Provided data:
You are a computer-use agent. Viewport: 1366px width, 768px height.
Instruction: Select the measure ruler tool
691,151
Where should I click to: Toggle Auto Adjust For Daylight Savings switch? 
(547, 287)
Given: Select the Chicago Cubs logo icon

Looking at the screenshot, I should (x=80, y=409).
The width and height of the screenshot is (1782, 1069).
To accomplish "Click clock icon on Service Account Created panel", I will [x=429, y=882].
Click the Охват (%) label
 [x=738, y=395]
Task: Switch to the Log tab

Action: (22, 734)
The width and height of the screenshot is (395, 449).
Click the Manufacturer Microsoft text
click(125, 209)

Your goal: Locate each line of the listing above that contains the string "Select" and copy it out. Case counts.

Final result:
Instruction: Select the measure ruler tool
Given: Select the Chicago Cubs logo icon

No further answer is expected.